In an embodiment, the source signal and the internal signal are voltage signals. The reference signal is the sum of the source signal and the internal signal or the sum of the signal derived from the source signal and the internal signal .

In an embodiment, the signal source comprises an output for providing the source signal. The output of the signal source is coupled to an input of the buffer. The internal signal is generated with reference to the input of the buffer. The source signal is tapped off at the input of the buffer. The output of the signal source can directly be connected to the input of the buffer.

Alternatively, the signal generator comprises a low-pass filter that couples the output of the signal source to the input of the buffer. Advantageously, an improved noise performance of the signal generator is achieved by the low- pass filter. In an alternative embodiment, the signal generator comprises a further buffer that couples the output of the signal source to the input of the buffer. Preferably, the output of the signal source is coupled via the low-pass filter to the further buffer and the further buffer is connected to the input of the buffer. The filter and/or the further buffer generate the signal which is derived from the source signal. The signal derived from the source signal is generated by filtering, buffering and/or amplification of the source signal .

In an embodiment, the sign of the temperature coefficient of the signal derived from the source signal is opposite to the sign of the temperature coefficient of the internal signal. The amount of the temperature coefficient of the signal derived from the source signal and the amount of the

temperature coefficient of the internal signal are

approximately equal.

In an embodiment, the internal signal is added on top of the signal that is derived from the source signal. The signal that is derived from the source signal is a voltage with reference to a reference potential terminal.

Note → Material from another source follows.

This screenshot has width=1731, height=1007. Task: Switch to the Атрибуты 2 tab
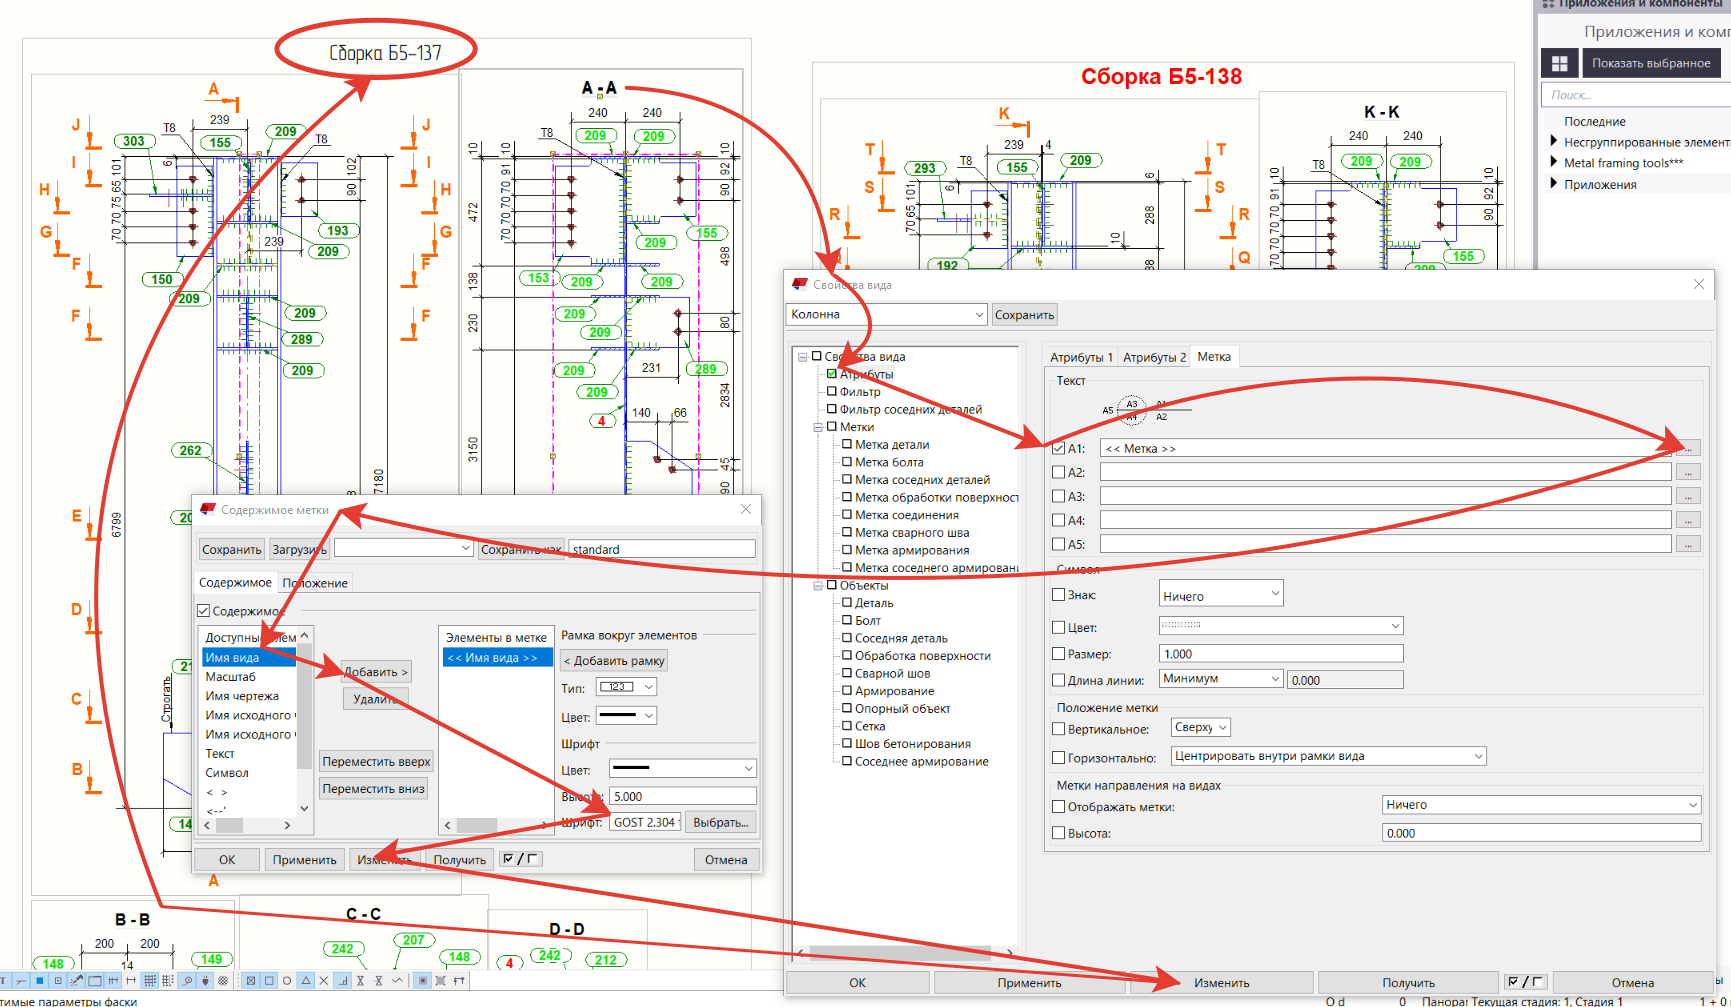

In an embodiment, the buffer comprises a buffer transistor. The buffer transistor can be a bipolar transistor. The buffer transistor may be operated in an emitter-follower

configuration .

Alternatively, the buffer transistor is implemented as a field-effect transistor. Thus, the buffer transistor may be operated in a source-follower configuration. In an embodiment, the buffer transistor has a control terminal which is coupled to the input of the buffer.

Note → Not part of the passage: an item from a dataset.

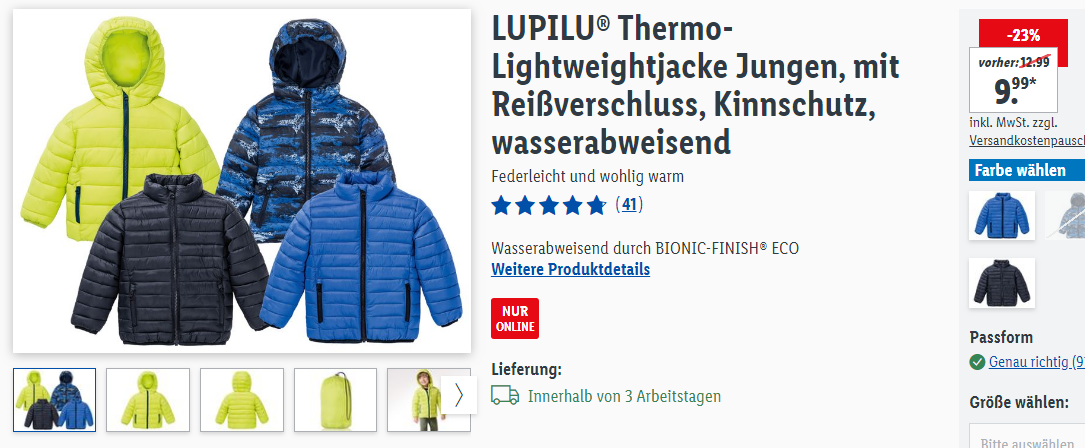
Task: View the yellow packed bag thumbnail
Action: [x=336, y=400]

Furthermore, a first terminal of the buffer transistor may be connected to an output of the buffer. At the output of the buffer, the reference signal is provided.

In an embodiment, the internal signal is a voltage between the control terminal and the first terminal of the buffer transistor. In case of the buffer transistor being a bipolar transistor, the internal signal usually has a negative temperature coefficient. In an embodiment, the signal source comprises a first source transistor and a first resistor. A first current path

comprises a controlled section of the first source transistor and the first resistor. The first current path is arranged between a supply voltage terminal and a reference potential terminal. A node between the controlled section of the first source transistor and the first resistor is coupled to the output of the signal source.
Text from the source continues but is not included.